───── Records to use ─────

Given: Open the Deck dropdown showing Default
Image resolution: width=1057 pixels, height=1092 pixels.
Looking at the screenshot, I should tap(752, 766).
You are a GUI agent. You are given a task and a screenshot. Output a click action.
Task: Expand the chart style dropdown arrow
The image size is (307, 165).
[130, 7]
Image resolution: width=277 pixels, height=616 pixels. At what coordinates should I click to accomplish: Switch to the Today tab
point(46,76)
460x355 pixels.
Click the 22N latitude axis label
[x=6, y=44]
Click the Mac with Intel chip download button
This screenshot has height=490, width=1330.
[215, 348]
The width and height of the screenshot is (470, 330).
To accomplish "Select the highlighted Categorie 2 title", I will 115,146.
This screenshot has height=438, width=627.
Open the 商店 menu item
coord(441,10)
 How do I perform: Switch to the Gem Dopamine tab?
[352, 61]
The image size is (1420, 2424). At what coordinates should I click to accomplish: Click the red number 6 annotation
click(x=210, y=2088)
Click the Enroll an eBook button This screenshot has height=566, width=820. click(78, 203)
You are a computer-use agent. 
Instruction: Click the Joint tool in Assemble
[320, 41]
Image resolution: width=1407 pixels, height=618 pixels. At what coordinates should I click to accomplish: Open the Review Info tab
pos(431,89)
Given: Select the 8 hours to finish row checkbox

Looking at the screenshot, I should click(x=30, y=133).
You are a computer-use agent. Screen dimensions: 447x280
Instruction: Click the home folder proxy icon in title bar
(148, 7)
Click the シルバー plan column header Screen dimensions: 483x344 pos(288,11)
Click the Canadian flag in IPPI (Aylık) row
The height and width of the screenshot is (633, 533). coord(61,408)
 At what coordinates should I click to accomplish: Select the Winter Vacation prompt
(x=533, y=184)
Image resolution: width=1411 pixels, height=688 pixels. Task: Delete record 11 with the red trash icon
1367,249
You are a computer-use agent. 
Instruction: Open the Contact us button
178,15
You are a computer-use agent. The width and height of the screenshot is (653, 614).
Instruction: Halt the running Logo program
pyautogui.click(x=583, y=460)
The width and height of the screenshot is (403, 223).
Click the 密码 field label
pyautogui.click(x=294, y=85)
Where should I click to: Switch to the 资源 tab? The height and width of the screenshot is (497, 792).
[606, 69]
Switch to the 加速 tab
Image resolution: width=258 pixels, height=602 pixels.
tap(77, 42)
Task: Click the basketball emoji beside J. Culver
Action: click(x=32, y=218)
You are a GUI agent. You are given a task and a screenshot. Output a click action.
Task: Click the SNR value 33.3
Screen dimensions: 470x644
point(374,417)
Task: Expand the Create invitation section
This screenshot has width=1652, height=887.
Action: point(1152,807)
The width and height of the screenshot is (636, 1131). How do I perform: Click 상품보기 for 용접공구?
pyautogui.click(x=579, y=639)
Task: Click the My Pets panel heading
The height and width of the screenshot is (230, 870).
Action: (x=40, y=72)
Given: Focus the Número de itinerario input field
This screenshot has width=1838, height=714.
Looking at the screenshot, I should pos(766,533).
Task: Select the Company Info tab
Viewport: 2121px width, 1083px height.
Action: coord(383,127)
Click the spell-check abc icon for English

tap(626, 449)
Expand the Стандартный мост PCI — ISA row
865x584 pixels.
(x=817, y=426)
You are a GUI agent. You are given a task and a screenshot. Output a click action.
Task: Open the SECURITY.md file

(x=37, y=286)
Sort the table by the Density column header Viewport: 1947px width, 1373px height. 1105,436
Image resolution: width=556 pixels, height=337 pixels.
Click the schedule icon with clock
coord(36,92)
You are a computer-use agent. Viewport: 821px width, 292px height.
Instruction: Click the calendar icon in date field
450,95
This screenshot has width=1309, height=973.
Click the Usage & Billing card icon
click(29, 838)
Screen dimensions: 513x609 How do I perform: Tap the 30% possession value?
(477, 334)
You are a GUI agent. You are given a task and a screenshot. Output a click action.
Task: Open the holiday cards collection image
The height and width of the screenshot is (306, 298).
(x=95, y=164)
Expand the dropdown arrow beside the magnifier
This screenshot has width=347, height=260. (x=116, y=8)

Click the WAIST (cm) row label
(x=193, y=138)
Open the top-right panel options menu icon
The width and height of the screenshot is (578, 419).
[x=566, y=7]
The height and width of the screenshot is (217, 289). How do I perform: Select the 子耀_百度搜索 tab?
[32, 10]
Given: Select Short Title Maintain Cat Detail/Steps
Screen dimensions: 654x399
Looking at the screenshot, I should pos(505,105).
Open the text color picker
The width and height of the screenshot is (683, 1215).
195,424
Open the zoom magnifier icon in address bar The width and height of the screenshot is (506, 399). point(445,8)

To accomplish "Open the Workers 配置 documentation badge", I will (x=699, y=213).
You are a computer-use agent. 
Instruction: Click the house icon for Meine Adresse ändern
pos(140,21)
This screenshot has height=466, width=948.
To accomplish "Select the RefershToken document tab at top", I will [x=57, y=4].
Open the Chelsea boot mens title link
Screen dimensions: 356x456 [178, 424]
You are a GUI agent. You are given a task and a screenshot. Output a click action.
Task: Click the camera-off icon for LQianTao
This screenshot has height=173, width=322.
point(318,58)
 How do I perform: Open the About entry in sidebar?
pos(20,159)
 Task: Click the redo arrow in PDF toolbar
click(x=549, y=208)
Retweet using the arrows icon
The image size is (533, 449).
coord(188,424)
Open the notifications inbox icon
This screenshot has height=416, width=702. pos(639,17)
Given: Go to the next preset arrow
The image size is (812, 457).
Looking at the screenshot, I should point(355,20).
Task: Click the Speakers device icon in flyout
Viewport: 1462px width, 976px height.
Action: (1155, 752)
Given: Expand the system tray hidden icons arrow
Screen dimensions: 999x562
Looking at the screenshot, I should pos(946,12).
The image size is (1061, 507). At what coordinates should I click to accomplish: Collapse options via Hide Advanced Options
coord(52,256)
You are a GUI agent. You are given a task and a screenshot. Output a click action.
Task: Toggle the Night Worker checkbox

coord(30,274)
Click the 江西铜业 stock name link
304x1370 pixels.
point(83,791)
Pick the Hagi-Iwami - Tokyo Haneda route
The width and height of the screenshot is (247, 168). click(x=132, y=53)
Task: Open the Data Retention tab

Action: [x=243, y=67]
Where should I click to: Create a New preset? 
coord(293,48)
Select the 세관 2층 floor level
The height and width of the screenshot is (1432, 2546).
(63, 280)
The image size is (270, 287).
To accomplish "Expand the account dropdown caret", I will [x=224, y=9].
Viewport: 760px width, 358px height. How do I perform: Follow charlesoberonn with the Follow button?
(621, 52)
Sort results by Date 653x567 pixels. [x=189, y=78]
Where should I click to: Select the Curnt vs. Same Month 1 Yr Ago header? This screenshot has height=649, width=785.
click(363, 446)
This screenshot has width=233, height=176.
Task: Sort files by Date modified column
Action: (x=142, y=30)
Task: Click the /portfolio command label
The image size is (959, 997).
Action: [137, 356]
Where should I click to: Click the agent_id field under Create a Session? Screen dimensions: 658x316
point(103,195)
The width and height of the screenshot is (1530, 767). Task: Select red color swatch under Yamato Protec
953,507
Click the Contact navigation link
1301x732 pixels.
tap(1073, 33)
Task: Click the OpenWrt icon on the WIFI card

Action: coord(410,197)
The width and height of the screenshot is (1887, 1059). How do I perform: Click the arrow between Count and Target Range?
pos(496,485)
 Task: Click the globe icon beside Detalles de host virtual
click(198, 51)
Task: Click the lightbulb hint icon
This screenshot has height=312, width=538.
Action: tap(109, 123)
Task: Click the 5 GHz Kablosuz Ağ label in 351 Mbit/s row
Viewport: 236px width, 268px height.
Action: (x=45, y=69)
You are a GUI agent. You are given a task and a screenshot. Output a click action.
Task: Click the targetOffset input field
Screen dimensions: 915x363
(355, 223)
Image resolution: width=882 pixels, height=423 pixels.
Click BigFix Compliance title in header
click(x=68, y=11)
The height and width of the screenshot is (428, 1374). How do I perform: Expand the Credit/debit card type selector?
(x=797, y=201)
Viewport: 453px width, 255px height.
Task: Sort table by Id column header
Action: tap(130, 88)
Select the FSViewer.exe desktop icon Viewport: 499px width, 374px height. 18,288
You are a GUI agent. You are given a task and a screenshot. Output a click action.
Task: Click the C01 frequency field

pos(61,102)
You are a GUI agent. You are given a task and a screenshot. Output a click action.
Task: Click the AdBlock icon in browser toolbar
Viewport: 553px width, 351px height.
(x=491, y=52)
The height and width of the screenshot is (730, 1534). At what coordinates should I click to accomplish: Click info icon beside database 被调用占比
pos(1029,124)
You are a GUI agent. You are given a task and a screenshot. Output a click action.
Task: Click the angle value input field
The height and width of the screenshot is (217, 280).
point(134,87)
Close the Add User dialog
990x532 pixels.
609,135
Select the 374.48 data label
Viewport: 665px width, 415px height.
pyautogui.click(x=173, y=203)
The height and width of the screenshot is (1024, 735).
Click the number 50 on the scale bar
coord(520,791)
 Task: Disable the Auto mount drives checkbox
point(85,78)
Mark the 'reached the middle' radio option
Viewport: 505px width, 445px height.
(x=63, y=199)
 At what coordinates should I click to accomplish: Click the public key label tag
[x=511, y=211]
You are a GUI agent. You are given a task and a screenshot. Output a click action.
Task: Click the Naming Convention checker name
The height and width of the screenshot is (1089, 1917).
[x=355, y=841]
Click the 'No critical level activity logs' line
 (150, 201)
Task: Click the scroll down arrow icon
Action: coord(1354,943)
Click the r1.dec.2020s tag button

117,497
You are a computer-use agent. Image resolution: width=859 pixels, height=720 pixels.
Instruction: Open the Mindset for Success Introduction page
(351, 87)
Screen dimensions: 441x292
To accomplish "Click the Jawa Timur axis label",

─────

What is needed =
Count the lines of the items above that contain the string "Contact", and reply with the number alone.

Written response =
2